Given exercise
Output the rows below as a numbered list, omitting any blank lines.

(Position data for words and items)
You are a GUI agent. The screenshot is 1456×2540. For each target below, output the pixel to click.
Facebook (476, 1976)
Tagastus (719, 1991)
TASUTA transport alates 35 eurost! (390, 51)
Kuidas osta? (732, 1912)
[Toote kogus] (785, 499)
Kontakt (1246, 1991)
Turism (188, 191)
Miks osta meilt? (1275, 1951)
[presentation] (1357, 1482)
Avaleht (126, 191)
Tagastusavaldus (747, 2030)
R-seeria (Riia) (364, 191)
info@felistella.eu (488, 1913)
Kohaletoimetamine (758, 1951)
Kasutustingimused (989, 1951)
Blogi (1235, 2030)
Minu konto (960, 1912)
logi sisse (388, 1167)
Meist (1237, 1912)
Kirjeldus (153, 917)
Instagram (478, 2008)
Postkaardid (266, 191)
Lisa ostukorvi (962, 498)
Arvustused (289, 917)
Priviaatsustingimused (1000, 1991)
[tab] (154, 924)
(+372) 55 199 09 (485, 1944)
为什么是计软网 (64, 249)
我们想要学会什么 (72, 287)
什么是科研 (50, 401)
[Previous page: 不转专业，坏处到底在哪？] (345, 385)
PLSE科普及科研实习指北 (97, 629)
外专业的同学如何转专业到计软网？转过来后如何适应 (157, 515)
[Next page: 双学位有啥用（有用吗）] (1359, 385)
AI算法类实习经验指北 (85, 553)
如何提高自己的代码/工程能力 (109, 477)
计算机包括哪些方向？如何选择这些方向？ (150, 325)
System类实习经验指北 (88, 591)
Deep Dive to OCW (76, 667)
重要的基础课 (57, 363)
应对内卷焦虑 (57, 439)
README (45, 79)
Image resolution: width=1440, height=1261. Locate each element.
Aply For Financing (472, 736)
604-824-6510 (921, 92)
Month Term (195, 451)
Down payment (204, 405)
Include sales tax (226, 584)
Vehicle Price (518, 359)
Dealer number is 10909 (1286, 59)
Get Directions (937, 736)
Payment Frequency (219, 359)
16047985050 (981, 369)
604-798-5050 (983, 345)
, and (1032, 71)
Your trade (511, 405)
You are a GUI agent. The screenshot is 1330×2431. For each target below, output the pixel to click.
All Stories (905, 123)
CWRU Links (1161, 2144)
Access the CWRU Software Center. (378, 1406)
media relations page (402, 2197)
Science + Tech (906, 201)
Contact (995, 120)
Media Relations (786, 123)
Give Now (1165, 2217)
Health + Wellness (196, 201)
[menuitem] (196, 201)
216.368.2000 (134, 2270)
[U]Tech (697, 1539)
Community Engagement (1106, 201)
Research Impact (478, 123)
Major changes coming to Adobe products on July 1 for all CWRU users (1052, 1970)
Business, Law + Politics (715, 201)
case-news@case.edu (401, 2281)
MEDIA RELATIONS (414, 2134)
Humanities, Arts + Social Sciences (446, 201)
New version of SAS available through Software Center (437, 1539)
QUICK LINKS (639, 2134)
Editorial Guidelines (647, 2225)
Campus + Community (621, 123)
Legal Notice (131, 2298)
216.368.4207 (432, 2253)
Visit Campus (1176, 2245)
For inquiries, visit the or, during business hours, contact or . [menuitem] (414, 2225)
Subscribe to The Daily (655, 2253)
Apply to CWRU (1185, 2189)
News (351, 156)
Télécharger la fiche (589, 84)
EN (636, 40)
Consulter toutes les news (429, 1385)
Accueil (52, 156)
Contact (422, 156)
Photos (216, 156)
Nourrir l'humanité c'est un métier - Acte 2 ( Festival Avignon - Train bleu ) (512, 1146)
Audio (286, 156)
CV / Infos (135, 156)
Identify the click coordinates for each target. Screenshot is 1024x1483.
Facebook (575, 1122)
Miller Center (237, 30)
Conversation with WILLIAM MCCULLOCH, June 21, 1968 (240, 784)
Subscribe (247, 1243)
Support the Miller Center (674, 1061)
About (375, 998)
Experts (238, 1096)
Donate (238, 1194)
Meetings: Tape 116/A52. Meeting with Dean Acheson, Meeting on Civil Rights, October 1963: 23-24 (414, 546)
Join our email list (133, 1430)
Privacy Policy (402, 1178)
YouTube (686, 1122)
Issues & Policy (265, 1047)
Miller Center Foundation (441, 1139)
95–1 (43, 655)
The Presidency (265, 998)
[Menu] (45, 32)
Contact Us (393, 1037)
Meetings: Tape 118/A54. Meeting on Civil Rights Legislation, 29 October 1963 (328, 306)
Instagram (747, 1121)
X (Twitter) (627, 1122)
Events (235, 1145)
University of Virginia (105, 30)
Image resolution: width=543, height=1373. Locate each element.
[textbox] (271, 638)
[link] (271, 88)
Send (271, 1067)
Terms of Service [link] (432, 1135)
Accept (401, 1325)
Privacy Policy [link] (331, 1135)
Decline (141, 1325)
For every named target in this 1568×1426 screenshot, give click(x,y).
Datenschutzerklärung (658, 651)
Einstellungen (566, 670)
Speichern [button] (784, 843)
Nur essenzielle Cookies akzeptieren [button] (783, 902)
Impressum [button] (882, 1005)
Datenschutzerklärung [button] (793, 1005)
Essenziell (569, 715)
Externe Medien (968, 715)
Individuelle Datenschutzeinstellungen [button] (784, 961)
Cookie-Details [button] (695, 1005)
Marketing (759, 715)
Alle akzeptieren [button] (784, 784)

Solution below
1. You are a GUI agent. The screenshot is 1456×2540. For each target below, output the pixel to click.
2. Facebook (476, 1976)
3. Tagastus (719, 1991)
4. TASUTA transport alates 35 eurost! (390, 51)
5. Kuidas osta? (732, 1912)
6. [Toote kogus] (785, 499)
7. Kontakt (1246, 1991)
8. Turism (188, 191)
9. Miks osta meilt? (1275, 1951)
10. [presentation] (1357, 1482)
11. Avaleht (126, 191)
12. Tagastusavaldus (747, 2030)
13. R-seeria (Riia) (364, 191)
14. info@felistella.eu (488, 1913)
15. Kohaletoimetamine (758, 1951)
16. Kasutustingimused (989, 1951)
17. Blogi (1235, 2030)
18. Minu konto (960, 1912)
19. logi sisse (388, 1167)
20. Meist (1237, 1912)
21. Kirjeldus (153, 917)
22. Instagram (478, 2008)
23. Postkaardid (266, 191)
24. Lisa ostukorvi (962, 498)
25. Arvustused (289, 917)
26. Priviaatsustingimused (1000, 1991)
27. [tab] (154, 924)
28. (+372) 55 199 09 (485, 1944)
29. 为什么是计软网 (64, 249)
30. 我们想要学会什么 (72, 287)
31. 什么是科研 (50, 401)
32. [Previous page: 不转专业，坏处到底在哪？] (345, 385)
33. PLSE科普及科研实习指北 (97, 629)
34. 外专业的同学如何转专业到计软网？转过来后如何适应 (157, 515)
35. [Next page: 双学位有啥用（有用吗）] (1359, 385)
36. AI算法类实习经验指北 (85, 553)
37. 如何提高自己的代码/工程能力 (109, 477)
38. 计算机包括哪些方向？如何选择这些方向？ (150, 325)
39. System类实习经验指北 (88, 591)
40. Deep Dive to OCW (76, 667)
41. 重要的基础课 (57, 363)
42. 应对内卷焦虑 (57, 439)
43. README (45, 79)
44. Image resolution: width=1440, height=1261. Locate each element.
45. Aply For Financing (472, 736)
46. 604-824-6510 (921, 92)
47. Month Term (195, 451)
48. Down payment (204, 405)
49. Include sales tax (226, 584)
50. Vehicle Price (518, 359)
51. Dealer number is 10909 (1286, 59)
52. Get Directions (937, 736)
53. Payment Frequency (219, 359)
54. 16047985050 (981, 369)
55. 604-798-5050 (983, 345)
56. , and (1032, 71)
57. Your trade (511, 405)
58. You are a GUI agent. The screenshot is 1330×2431. For each target below, output the pixel to click.
59. All Stories (905, 123)
60. CWRU Links (1161, 2144)
61. Access the CWRU Software Center. (378, 1406)
62. media relations page (402, 2197)
63. Science + Tech (906, 201)
64. Contact (995, 120)
65. Media Relations (786, 123)
66. Give Now (1165, 2217)
67. Health + Wellness (196, 201)
68. [menuitem] (196, 201)
69. 216.368.2000 (134, 2270)
70. [U]Tech (697, 1539)
71. Community Engagement (1106, 201)
72. Research Impact (478, 123)
73. Major changes coming to Adobe products on July 1 for all CWRU users (1052, 1970)
74. Business, Law + Politics (715, 201)
75. case-news@case.edu (401, 2281)
76. MEDIA RELATIONS (414, 2134)
77. Humanities, Arts + Social Sciences (446, 201)
78. New version of SAS available through Software Center (437, 1539)
79. QUICK LINKS (639, 2134)
80. Editorial Guidelines (647, 2225)
81. Campus + Community (621, 123)
82. Legal Notice (131, 2298)
83. 216.368.4207 (432, 2253)
84. Visit Campus (1176, 2245)
85. For inquiries, visit the or, during business hours, contact or . [menuitem] (414, 2225)
86. Subscribe to The Daily (655, 2253)
87. Apply to CWRU (1185, 2189)
88. News (351, 156)
89. Télécharger la fiche (589, 84)
90. EN (636, 40)
91. Consulter toutes les news (429, 1385)
92. Accueil (52, 156)
93. Contact (422, 156)
94. Photos (216, 156)
95. Nourrir l'humanité c'est un métier - Acte 2 ( Festival Avignon - Train bleu ) (512, 1146)
96. Audio (286, 156)
97. CV / Infos (135, 156)
98. Identify the click coordinates for each target. Screenshot is 1024x1483.
99. Facebook (575, 1122)
100. Miller Center (237, 30)
101. Conversation with WILLIAM MCCULLOCH, June 21, 1968 (240, 784)
102. Subscribe (247, 1243)
103. Support the Miller Center (674, 1061)
104. About (375, 998)
105. Experts (238, 1096)
106. Donate (238, 1194)
107. Meetings: Tape 116/A52. Meeting with Dean Acheson, Meeting on Civil Rights, October 1963: 23-24 (414, 546)
108. Join our email list (133, 1430)
109. Privacy Policy (402, 1178)
110. YouTube (686, 1122)
111. Issues & Policy (265, 1047)
112. Miller Center Foundation (441, 1139)
113. 95–1 (43, 655)
114. The Presidency (265, 998)
115. [Menu] (45, 32)
116. Contact Us (393, 1037)
117. Meetings: Tape 118/A54. Meeting on Civil Rights Legislation, 29 October 1963 (328, 306)
118. Instagram (747, 1121)
119. X (Twitter) (627, 1122)
120. Events (235, 1145)
121. University of Virginia (105, 30)
122. Image resolution: width=543, height=1373. Locate each element.
123. [textbox] (271, 638)
124. [link] (271, 88)
125. Send (271, 1067)
126. Terms of Service [link] (432, 1135)
127. Accept (401, 1325)
128. Privacy Policy [link] (331, 1135)
129. Decline (141, 1325)
130. For every named target in this 1568×1426 screenshot, give click(x,y).
131. Datenschutzerklärung (658, 651)
132. Einstellungen (566, 670)
133. Speichern [button] (784, 843)
134. Nur essenzielle Cookies akzeptieren [button] (783, 902)
135. Impressum [button] (882, 1005)
136. Datenschutzerklärung [button] (793, 1005)
137. Essenziell (569, 715)
138. Externe Medien (968, 715)
139. Individuelle Datenschutzeinstellungen [button] (784, 961)
140. Cookie-Details [button] (695, 1005)
141. Marketing (759, 715)
142. Alle akzeptieren [button] (784, 784)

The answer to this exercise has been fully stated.